Chodzę do lasu na spacery kilka razy w tygodniu i (łagodnie to ujmując) cholera mnie bierze, gdy nie mogę gdzieś przejść bo jakiś pajac na motorze lub quadzie rozjeździł leśne ścieżki. Nie wspomnę już o tym, że szybka jazda na tego typu sprzęcie powoduje bardzo duże zagrożenie, bo jeśli taki motocykl wyskoczy zza pagórka, to spacerowicz jeśli wcześniej nie usłyszał skąd to nadjeżdża nie ma szans na ucieczkę, a i kierowca niewiele może przy dużej prędkości zrobić. Już wielokrotnie w Polsce spacerowicze doznawali poważnych obrażeń w takich wypadkach nie wspominając już o wypadkach śmiertelnych. Jest jeszcze aspekt płoszenia zwierzyny leśnej.
-
taka już kolej rzeczy, nazywają nas pajacami, chodź poniektórzy tylko psują nam tą opinie... przyznaje sie bez bicia ze jeżdżę po lesie, ale widząc ludzi zwalniam i przejeżdżam spokojnie, mimo tego spotykam się czasami z baaardzo negatywnymi skutkami nawet wolnego przejazdu, wymachiwania rękoma na porządku dziennym, słow niestety albo i stety nie słysze :)
-
NIe jestesmy pajacami ... Poprostu robimy to co kochamy.
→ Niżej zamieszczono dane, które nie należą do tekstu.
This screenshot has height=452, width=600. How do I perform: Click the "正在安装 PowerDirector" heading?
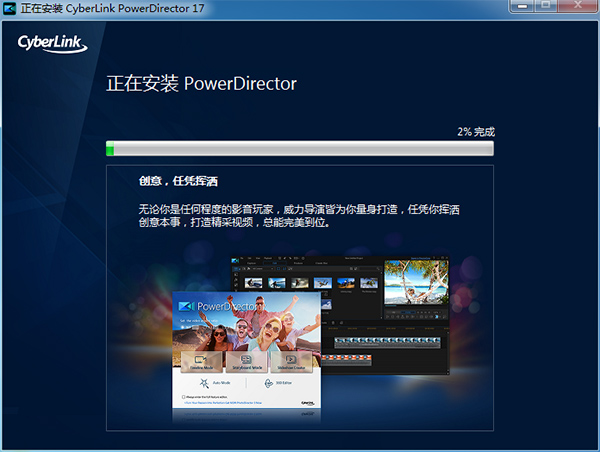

A ze inni sobie spaceruja to niech spaceruja ale niech nie krytykuja Jazdy po lesie.
-
NIe jestesmy pajacami ... Poprostu robimy to co kochamy.
Doskonale to rozumiem, kiedyś też zdarzało mi się jeździć po lesie, jednak wtedy nie było tak wielu spacerujących. Wszystko jest cacy dopóki nie wydarzy się jakaś tragedia, niestety, ale policja i Straż Leśna totalnie olewają to zagrożenie. Kiedyś zostałem zatrzymany przez ST, panowie byli bardzo mili, wytłumaczyli o co chodzi, darowali mandat i na tym moje harce po lesie się skończyły.
-
przyznaje sie bez bicia ze jeżdżę po lesie, ale widząc ludzi zwalniam i przejeżdżam spokojnie
Problem w tym, że raz możesz takiego człowieka nie zauważyć wyjeżdżając szybko zza górki.
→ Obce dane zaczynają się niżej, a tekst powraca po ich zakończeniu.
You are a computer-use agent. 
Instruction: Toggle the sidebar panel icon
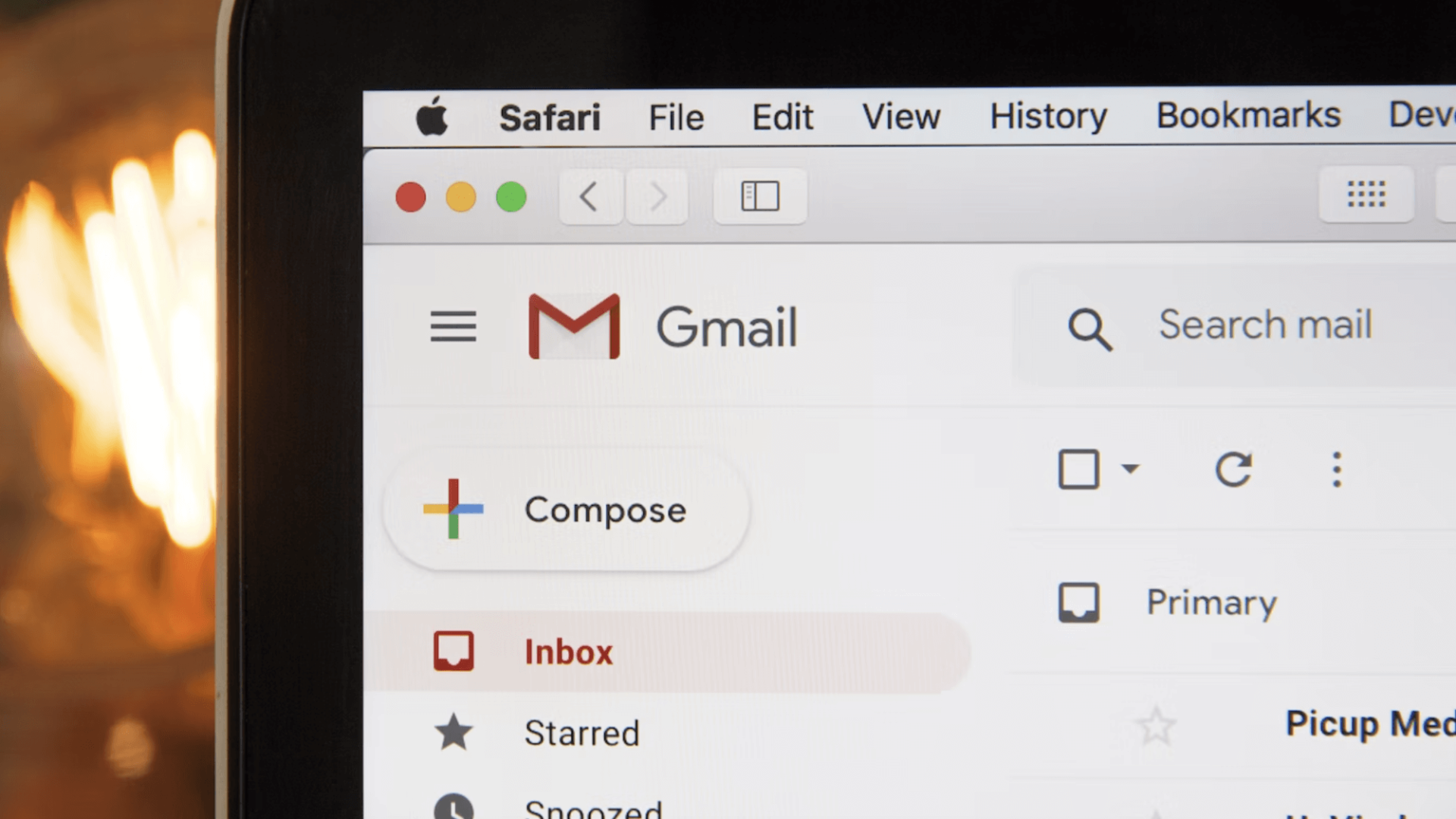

NIe jestesmy pajacami ... Poprostu robimy to co kochamy.
Kibole też.
-
A potem dziki wchodzą do miasta i ludzi straszą, zwierzyna częściej przy drogach biega itd itp ;) o wiele częściej się spotyka teraz dziki na polanie za ósemką, bo tacy jak wy płoszą je z bezpiecznego środka lasu.
-
No "troszeczkę" przesadziłeś ze swoją teorią ! Zwierzyna która wychodzi z lasu bliżej miasta to przede wszystkim zasługa ludzi wyrzucających śmieci do lasu, i pozostawiających po sobie brudy np po grillach, zapachy wabią, po lesie rolnicy jeżdżą od lat traktorami, wcale nie są one cichsze od naszym maszyn, i jakoś teraz po takim czasie zauważyłeś ze zwierzyna wychodzi ? zastanów się zamiast zganiać winę na ludzi jeżdżących po lasach.
-
Jak jeżdzą po lesie to jeszcze ujdzie, ale jak jeżdzą na dwóch kołach quadem na deptaku w Trzebieży wśród dzieci to :crazy:
Loche z małymi widziałem ostatnio przy drodze między zakładami, a Jasienicą po godzinie 15tej, czyli w godzinach szczytu
-
Ja mam pytanie odnosnie zielonego crossa z elementami innego koloro glownie przód, niedawno sie pojawil na Policach :) mam nadzieje ze mi wjedziesz prosto na mache :] kultura jazdy czlowieku nie chce cie zdrapywac z szyby.